[Word and element location data]
* Begin *
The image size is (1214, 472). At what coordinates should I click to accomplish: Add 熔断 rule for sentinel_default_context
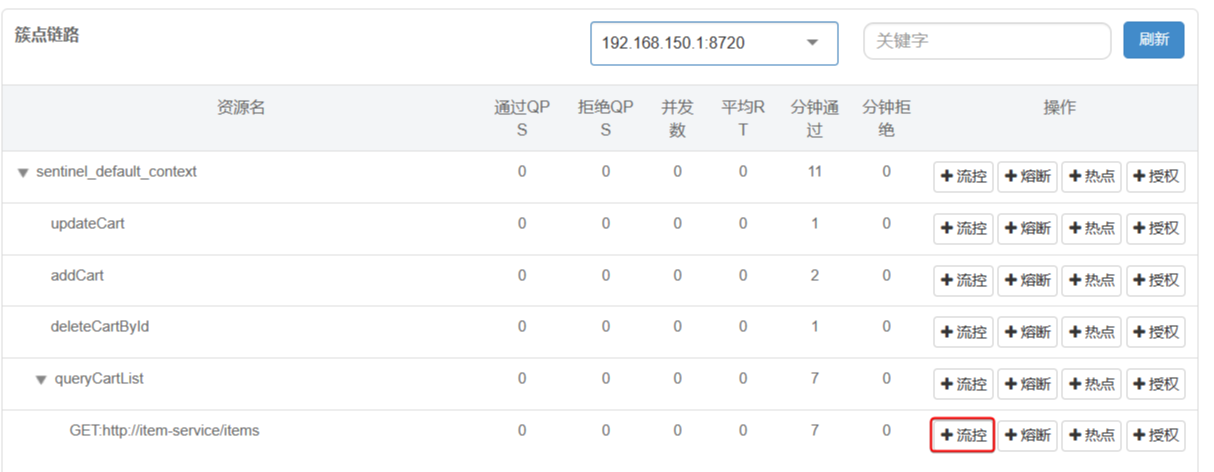(1027, 178)
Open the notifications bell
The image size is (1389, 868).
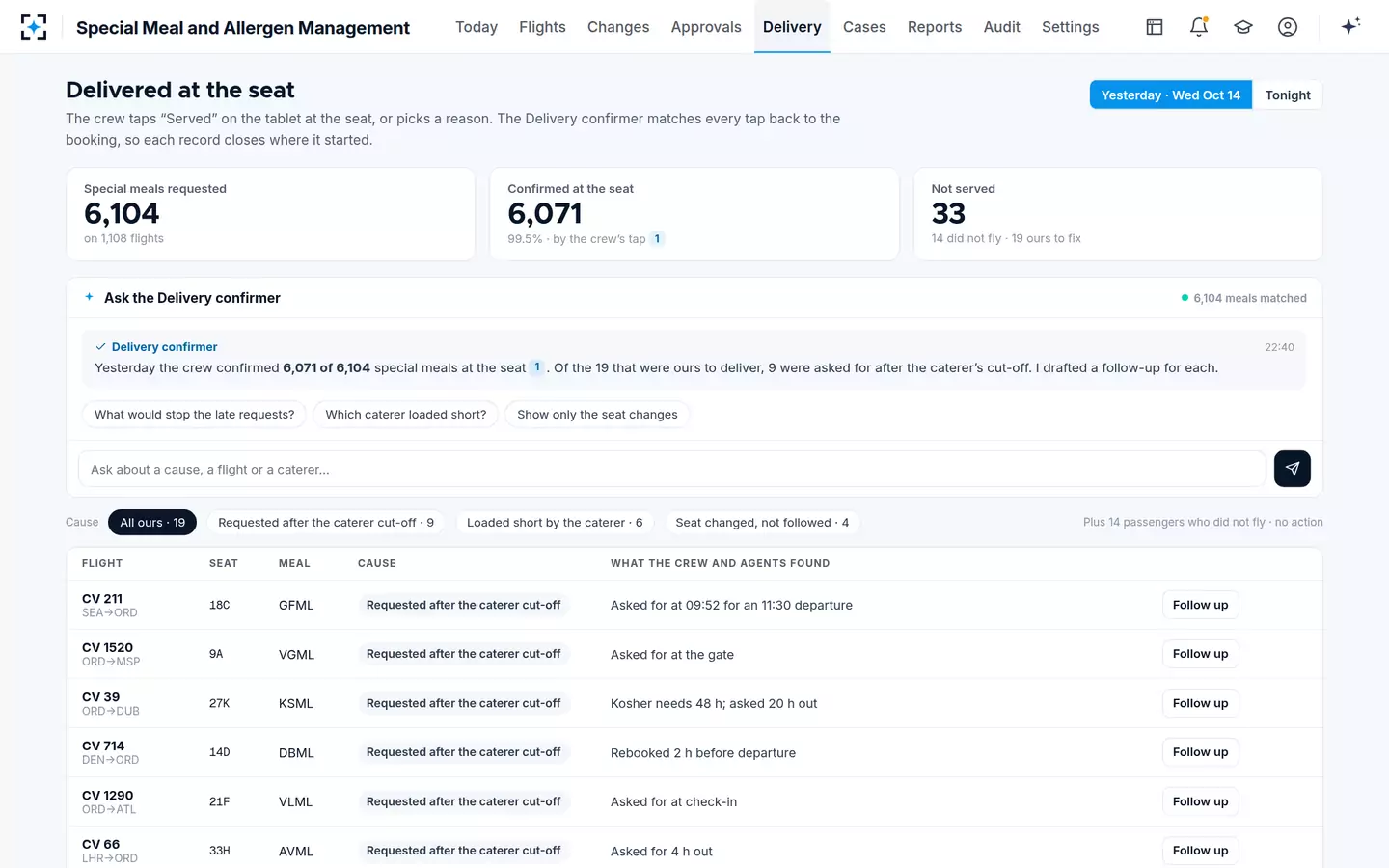(x=1199, y=27)
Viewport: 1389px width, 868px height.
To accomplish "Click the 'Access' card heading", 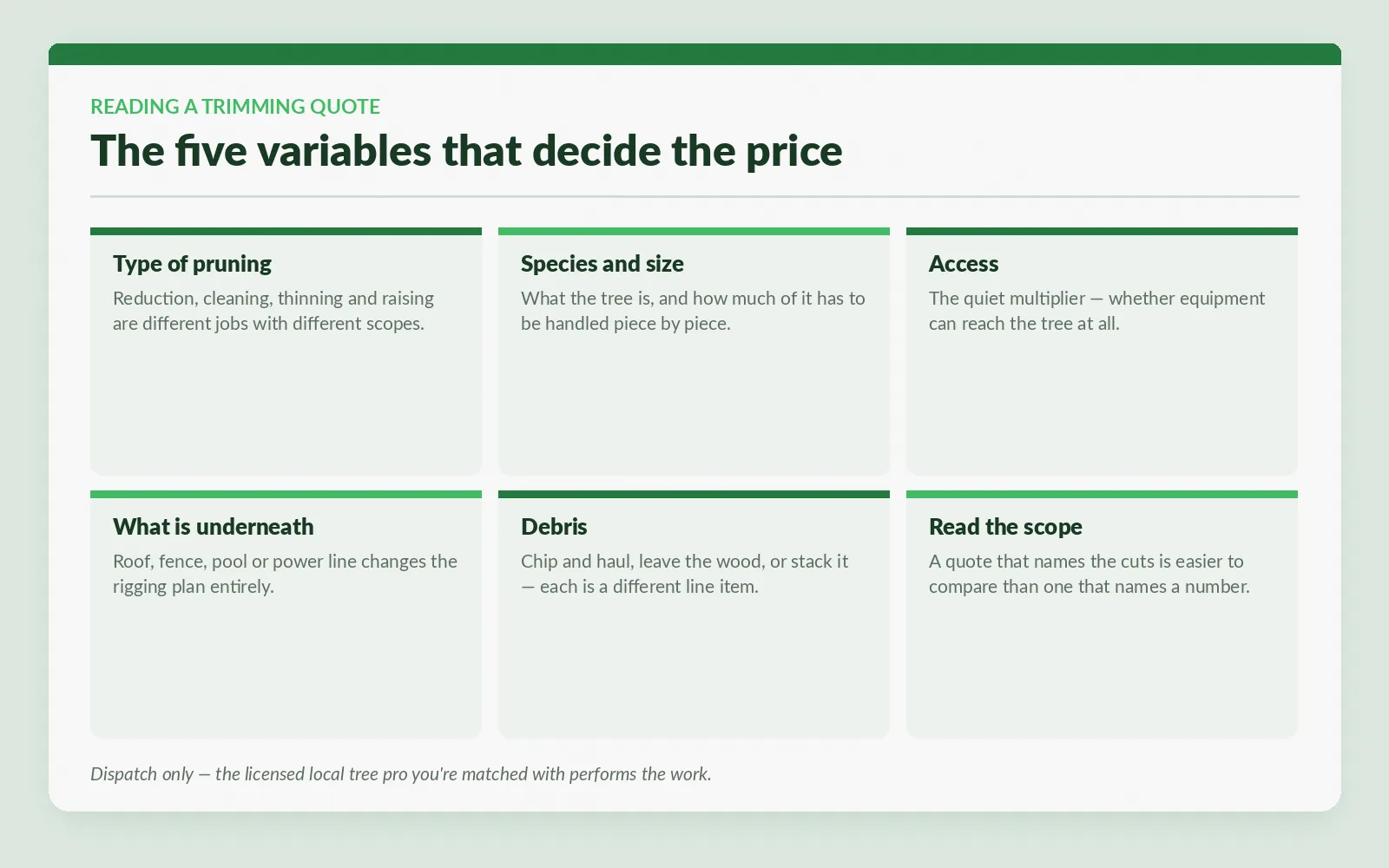I will click(964, 264).
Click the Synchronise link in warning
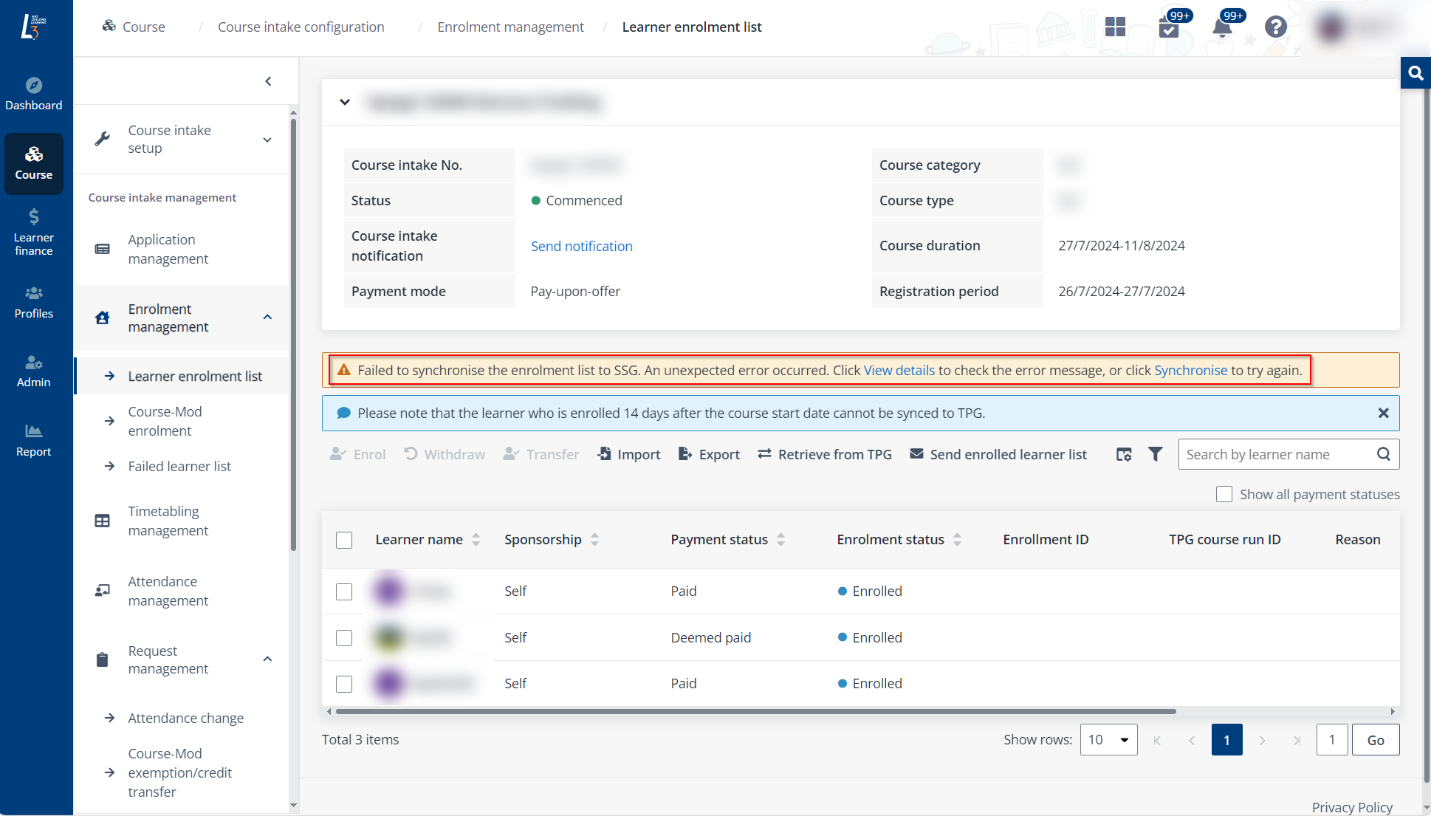The height and width of the screenshot is (816, 1431). [x=1190, y=370]
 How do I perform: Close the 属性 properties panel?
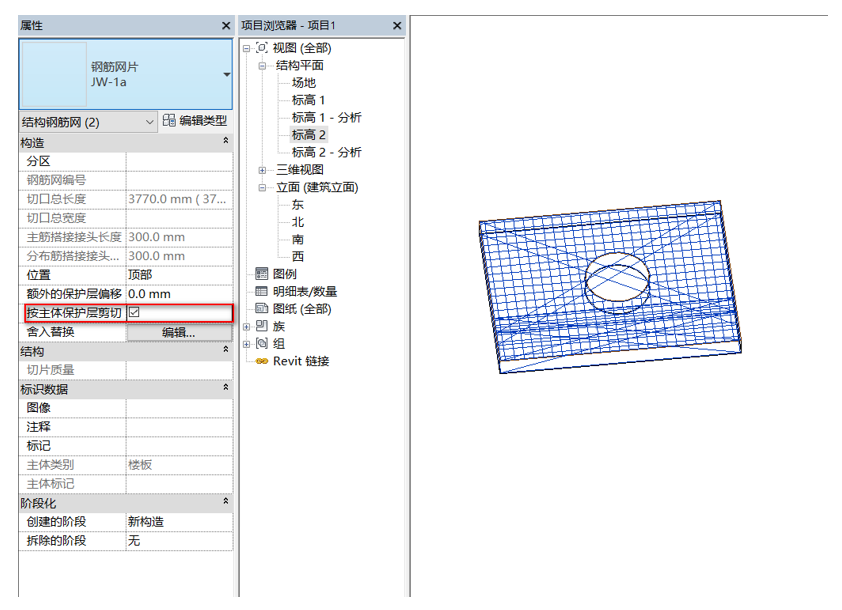(225, 25)
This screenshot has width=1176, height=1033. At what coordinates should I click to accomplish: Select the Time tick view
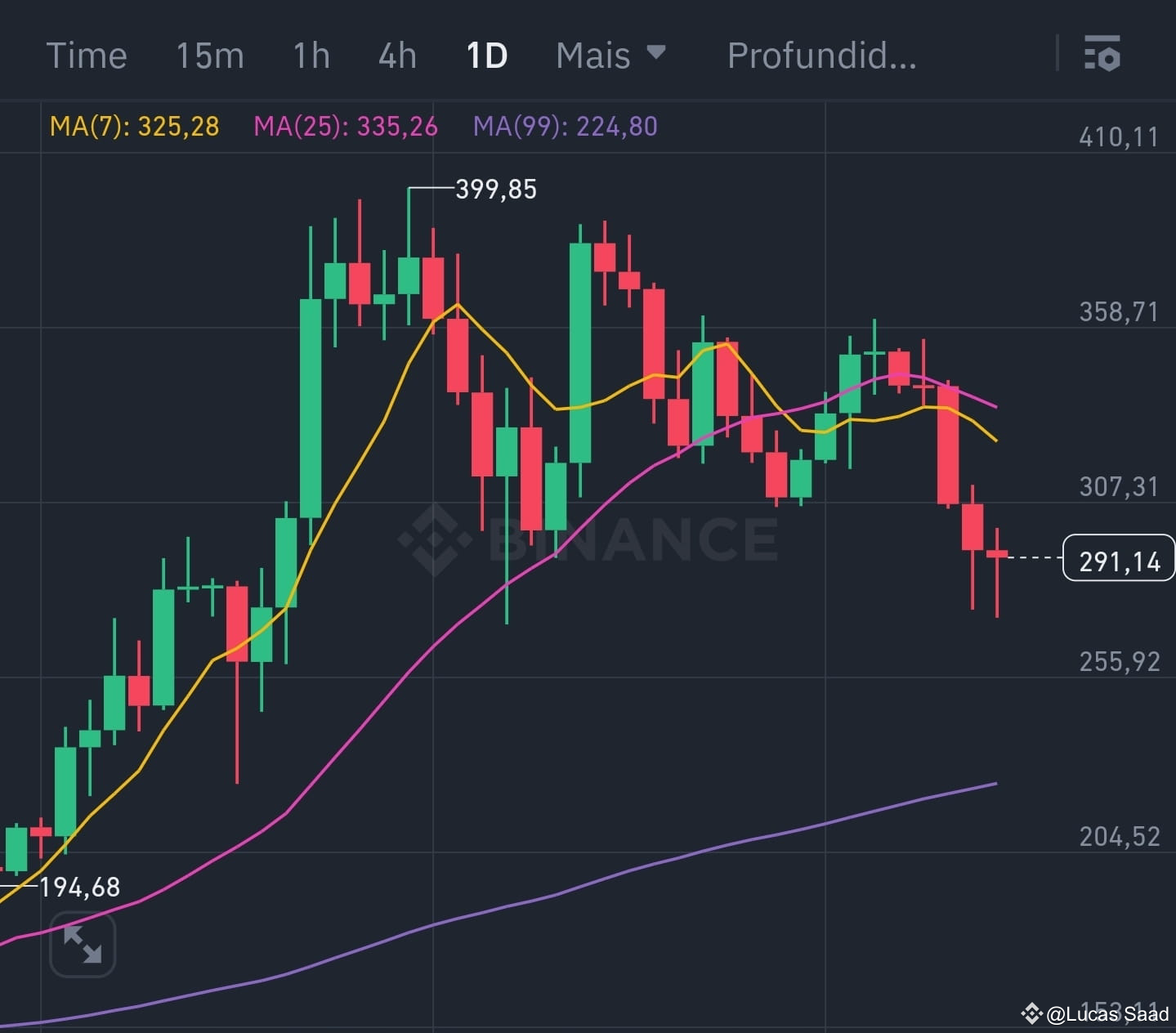point(87,54)
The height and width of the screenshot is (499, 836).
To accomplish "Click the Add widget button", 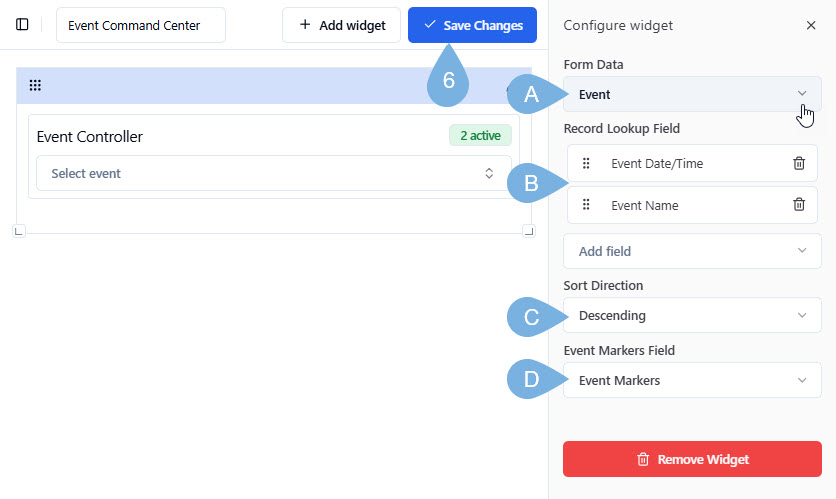I will pos(341,25).
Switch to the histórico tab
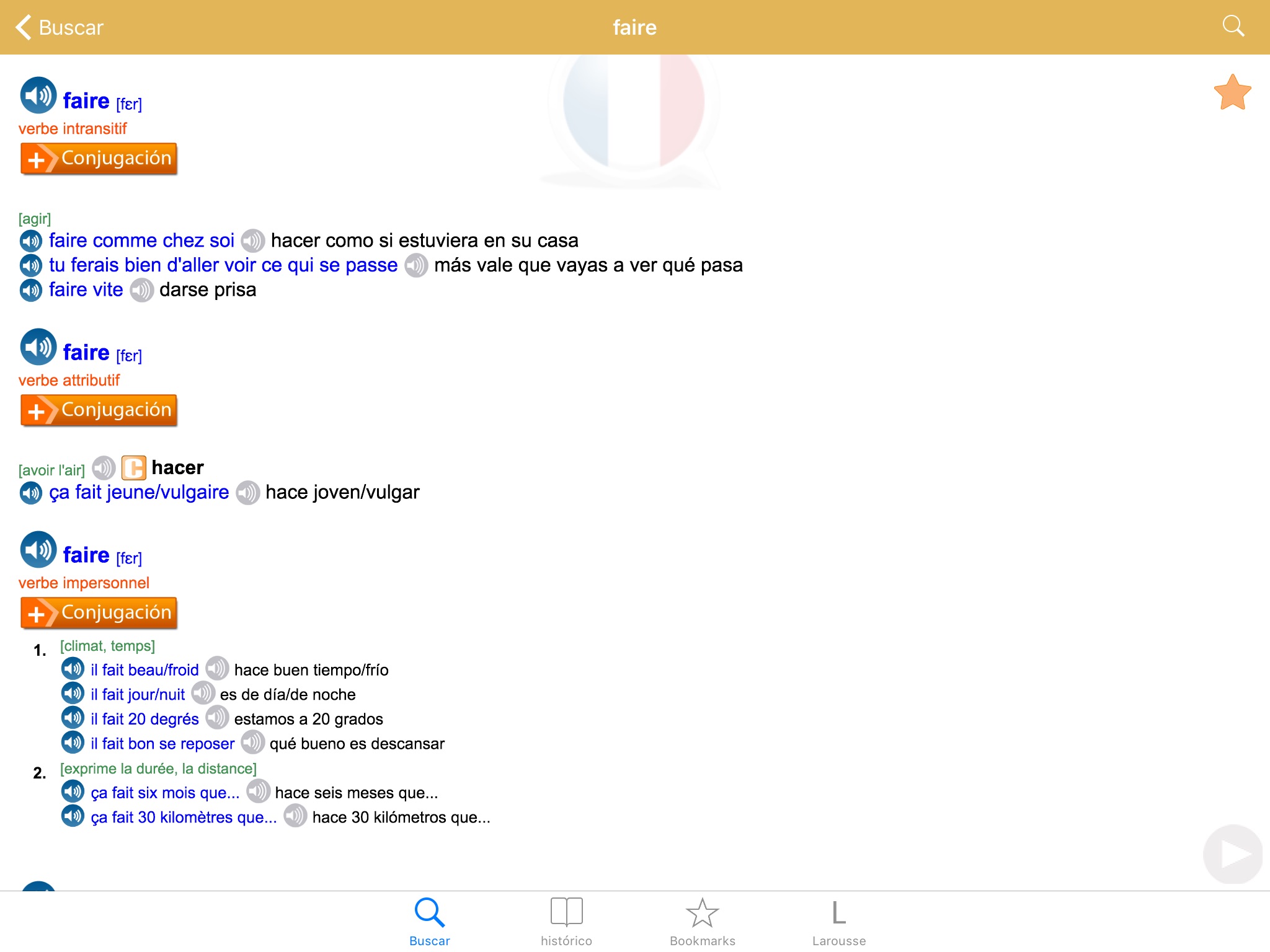 (566, 922)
* End *
How many of the lines above contain the string "coordinates"? Reply with the number only.

→ **EXPECTED OUTPUT**:
2